**Data records**
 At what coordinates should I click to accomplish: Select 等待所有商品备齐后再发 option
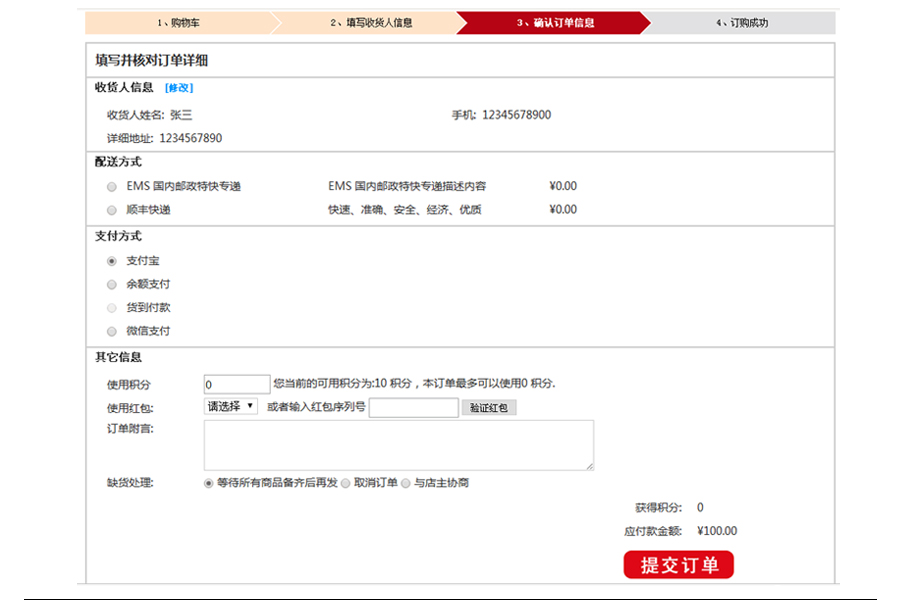tap(209, 483)
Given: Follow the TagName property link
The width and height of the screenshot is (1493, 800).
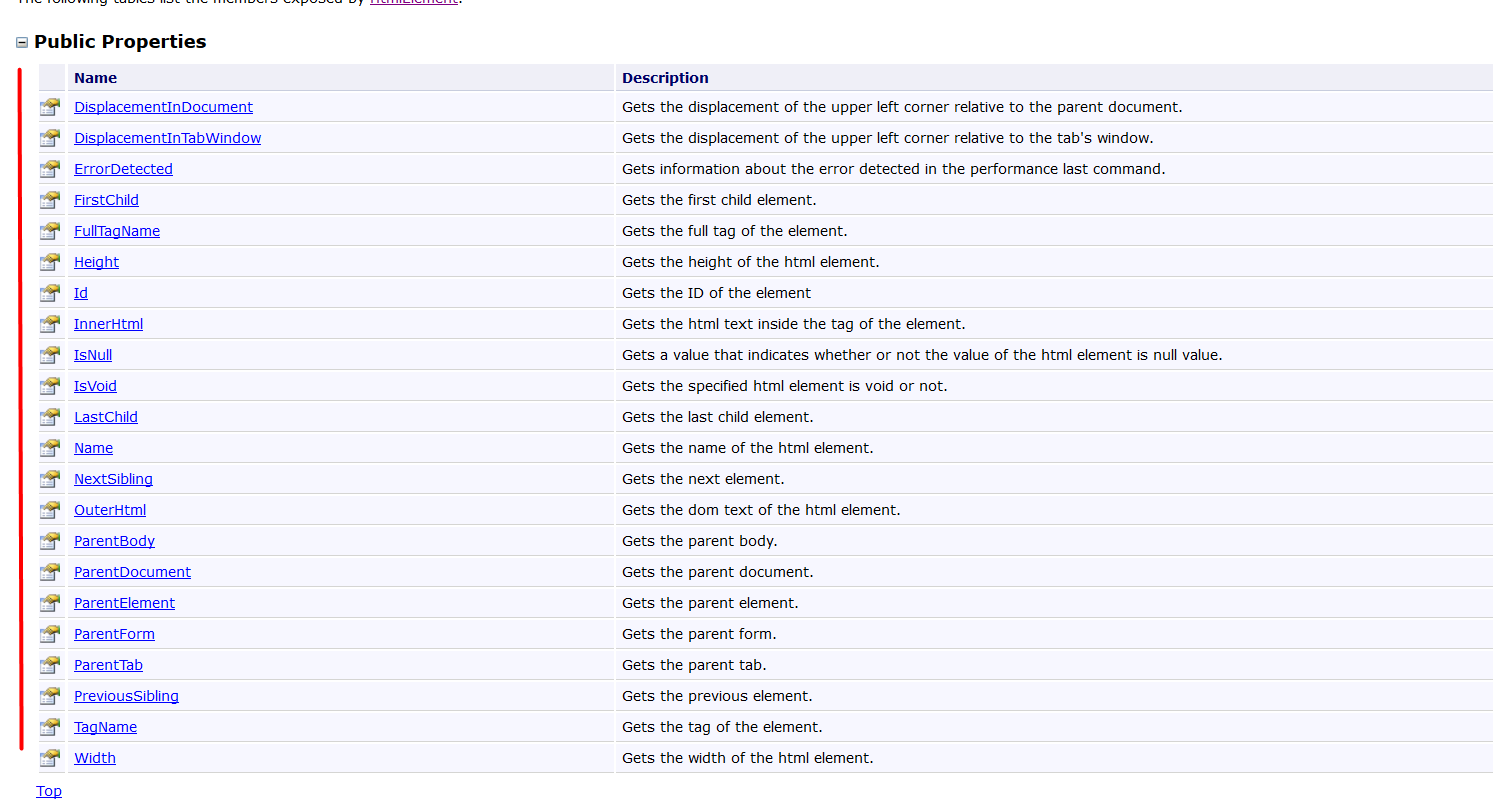Looking at the screenshot, I should [105, 727].
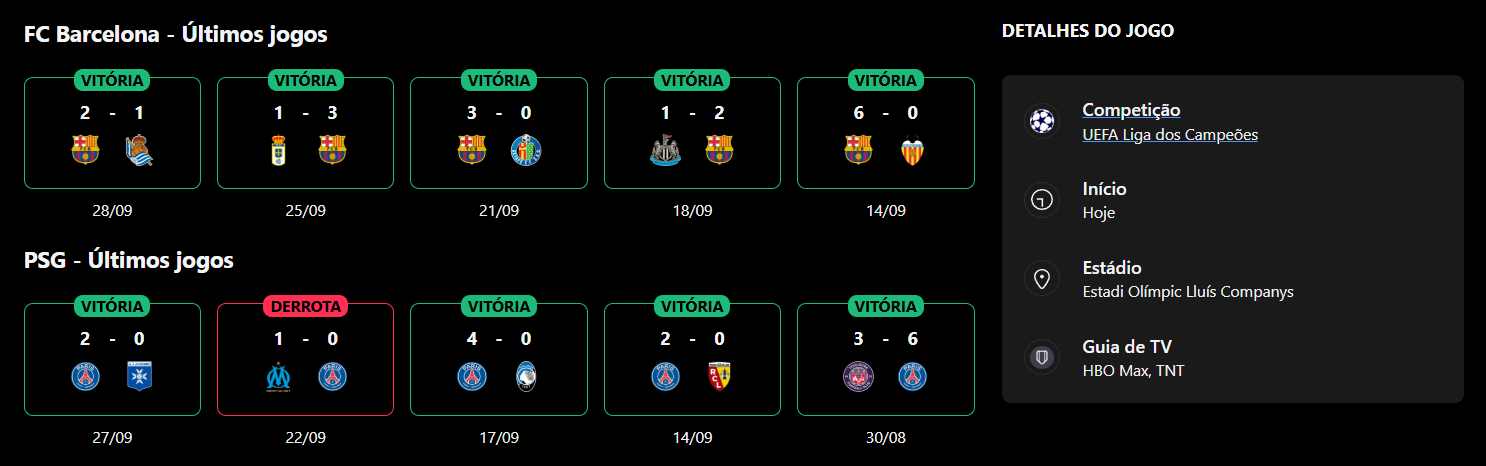
Task: Click the clock icon beside Início
Action: click(1042, 201)
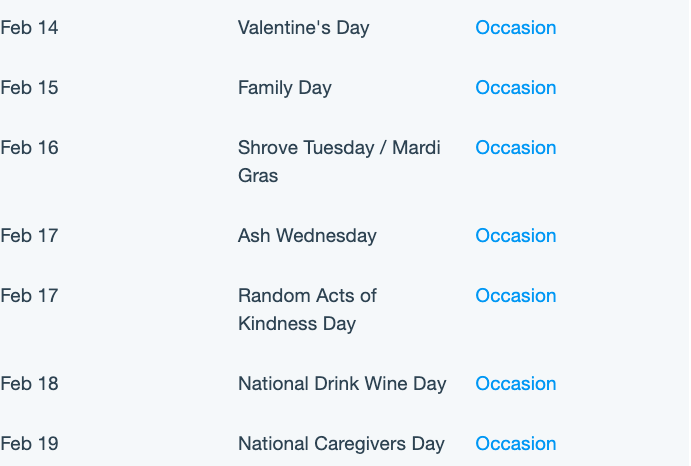
Task: Select the Ash Wednesday event name
Action: (x=307, y=236)
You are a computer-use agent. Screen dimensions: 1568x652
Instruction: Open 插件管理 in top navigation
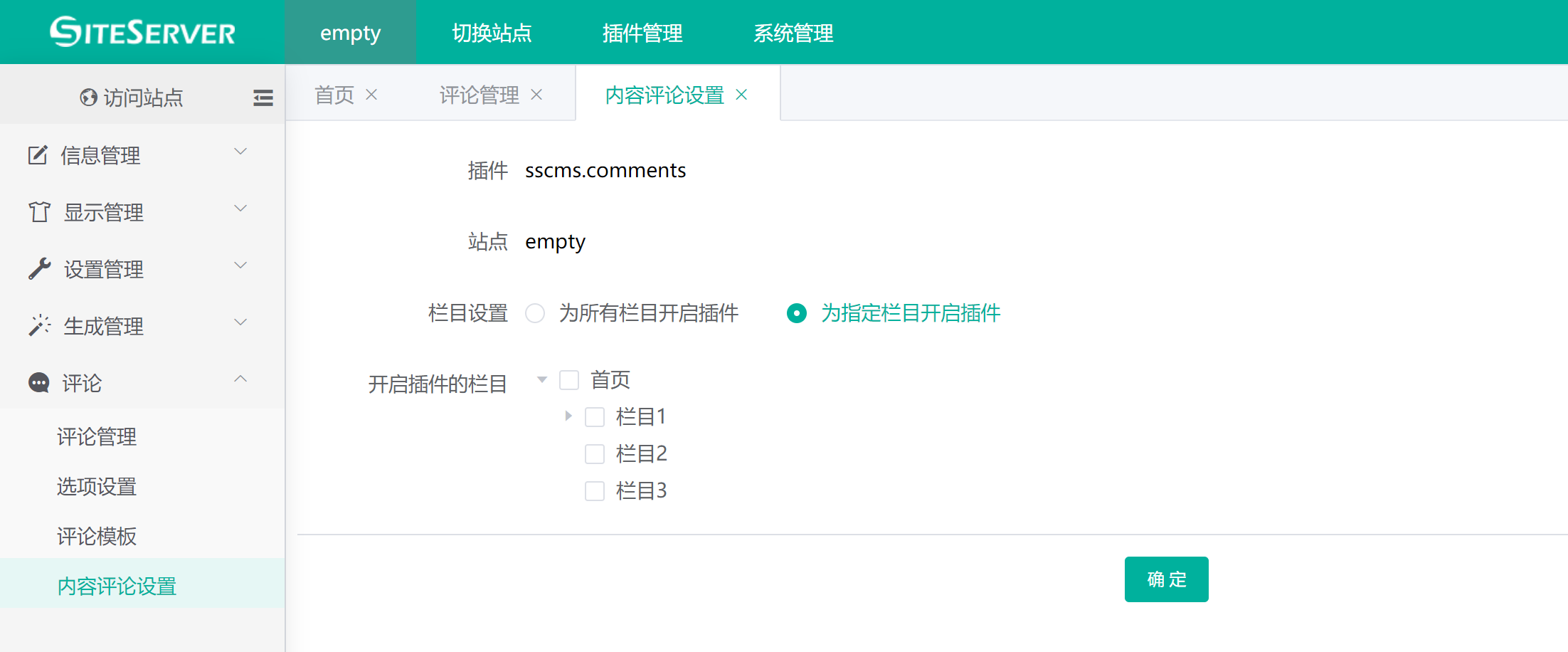pos(642,33)
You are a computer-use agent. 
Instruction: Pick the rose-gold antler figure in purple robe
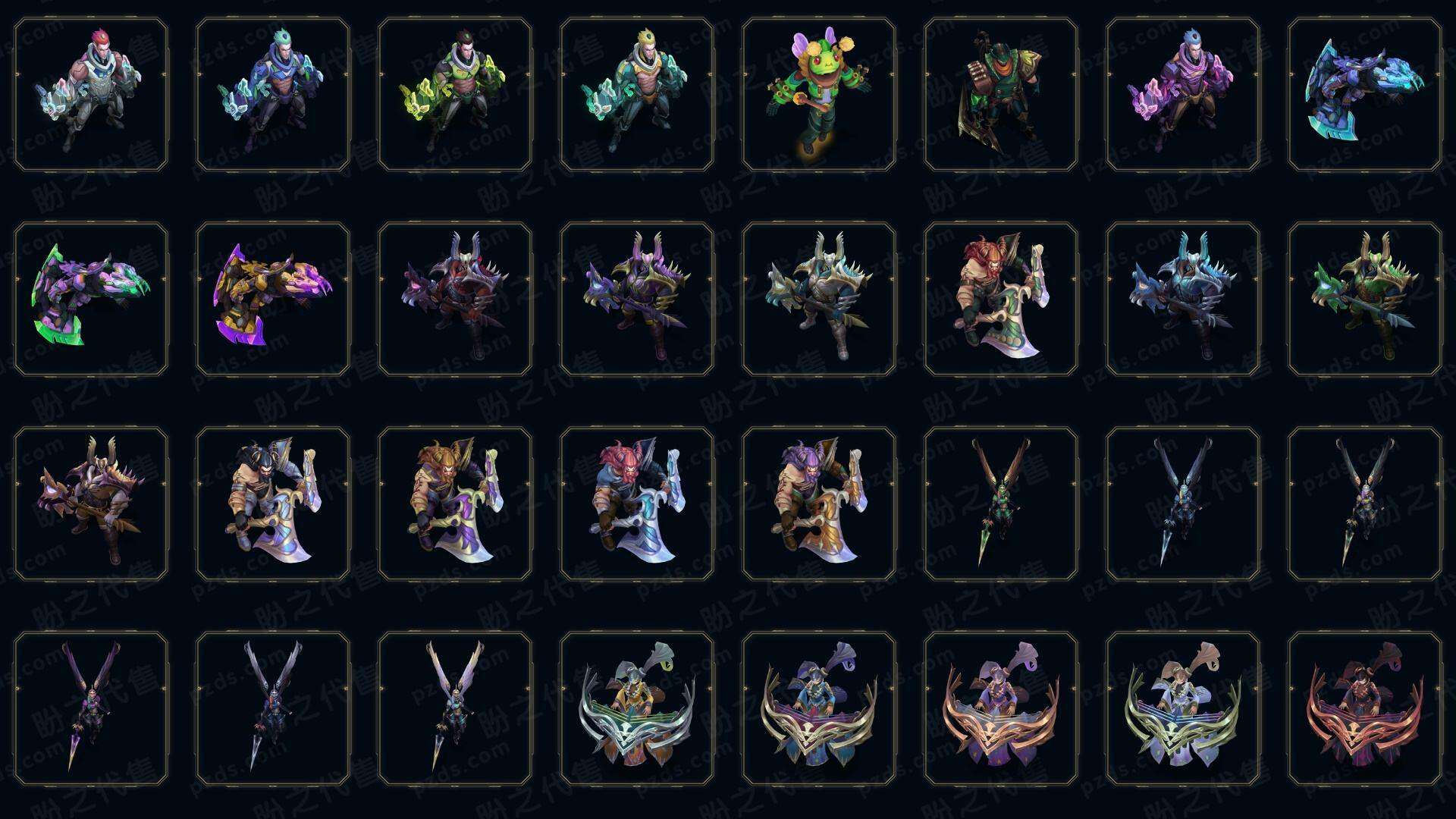tap(1001, 708)
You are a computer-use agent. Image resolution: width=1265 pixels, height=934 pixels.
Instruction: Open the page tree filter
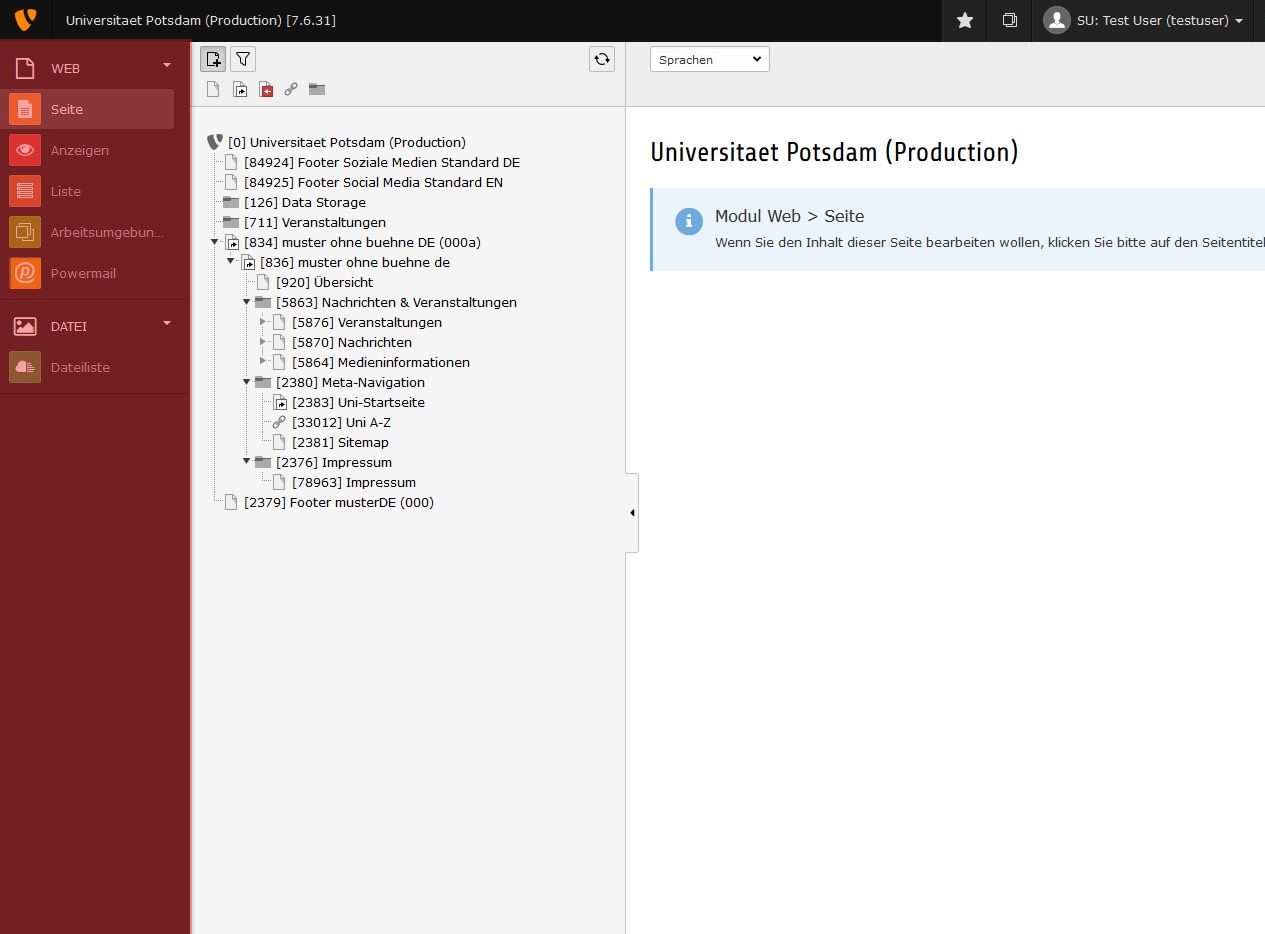(x=243, y=59)
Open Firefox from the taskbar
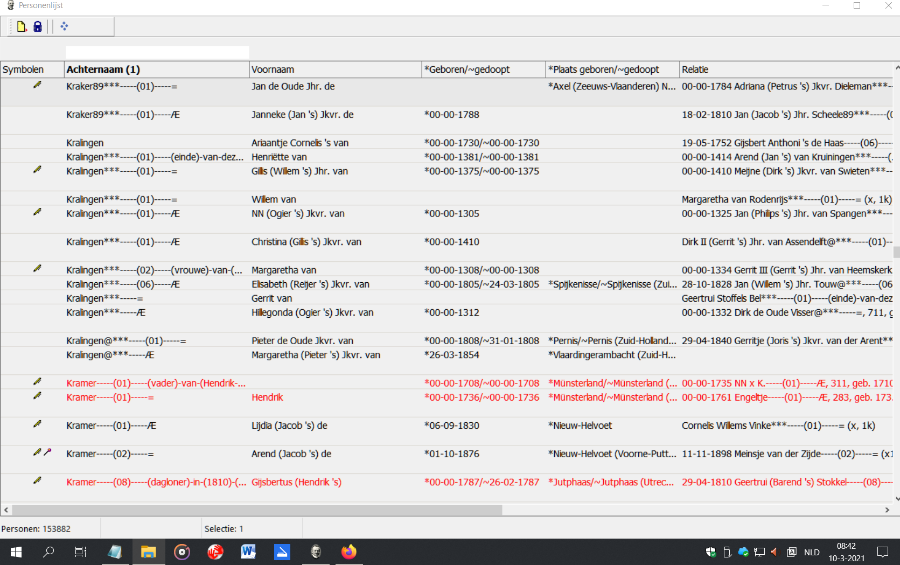The image size is (900, 565). [x=348, y=551]
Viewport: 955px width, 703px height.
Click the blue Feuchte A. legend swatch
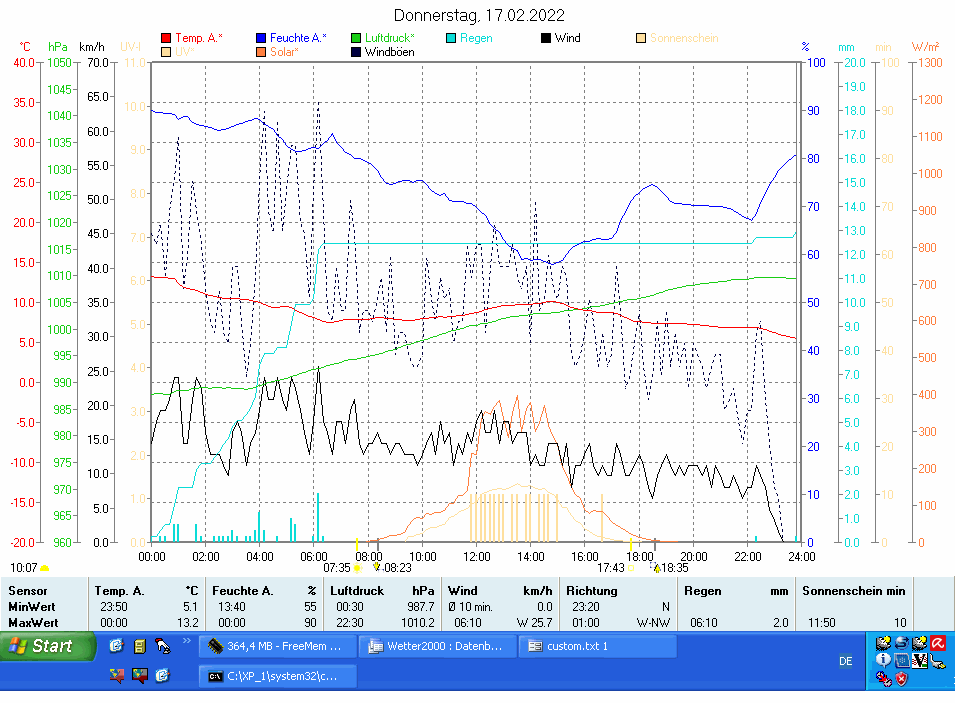pyautogui.click(x=262, y=38)
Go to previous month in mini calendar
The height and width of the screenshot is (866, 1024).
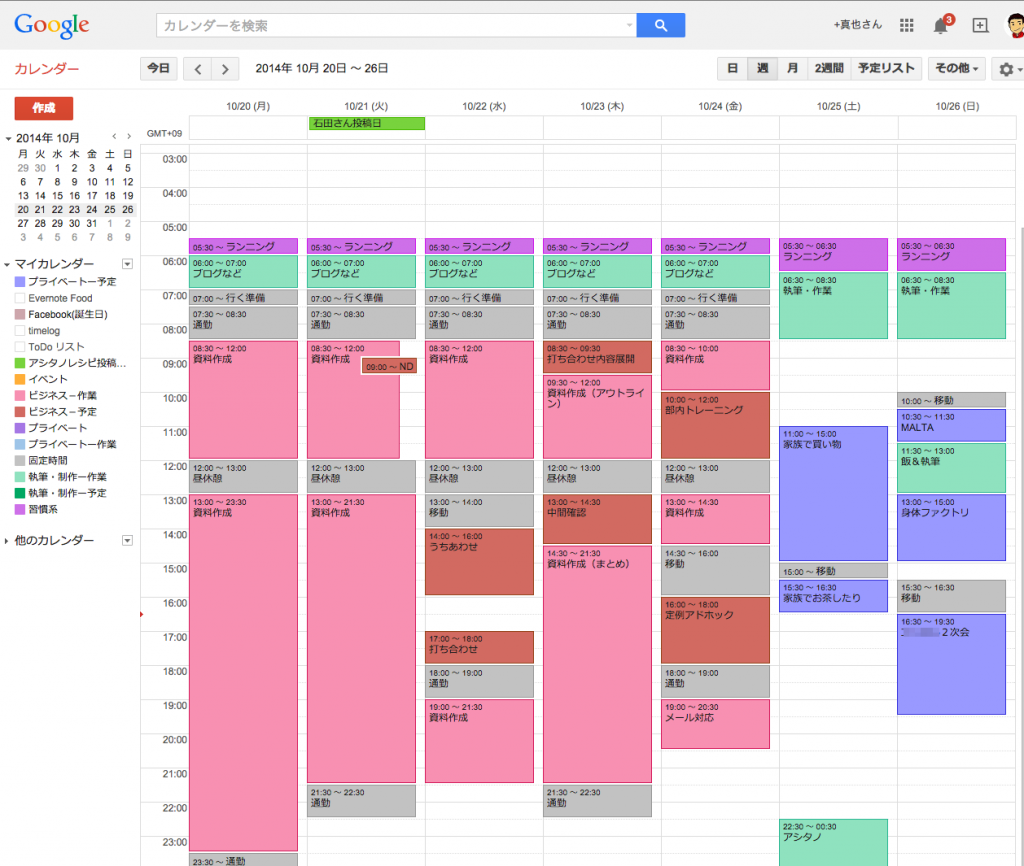[114, 137]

**What the exercise asks**
Arrange everything in the listing above, from the line containing "You are a computer-use agent. Screen" down to the line containing "(x=243, y=59)", as a numbered list with blank lines omitted. Leave the pictures out of your answer.

**Written solution**
1. You are a computer-use agent. Screen dimensions: 1568x652
2. Instruction: Open 插件管理 in top navigation
3. pos(642,33)
4. You are a computer-use agent. 
5. Instruction: Pick the rose-gold antler figure in purple robe
6. tap(1001, 708)
7. You are a computer-use agent. Image resolution: width=1265 pixels, height=934 pixels.
8. Instruction: Open the page tree filter
9. (x=243, y=59)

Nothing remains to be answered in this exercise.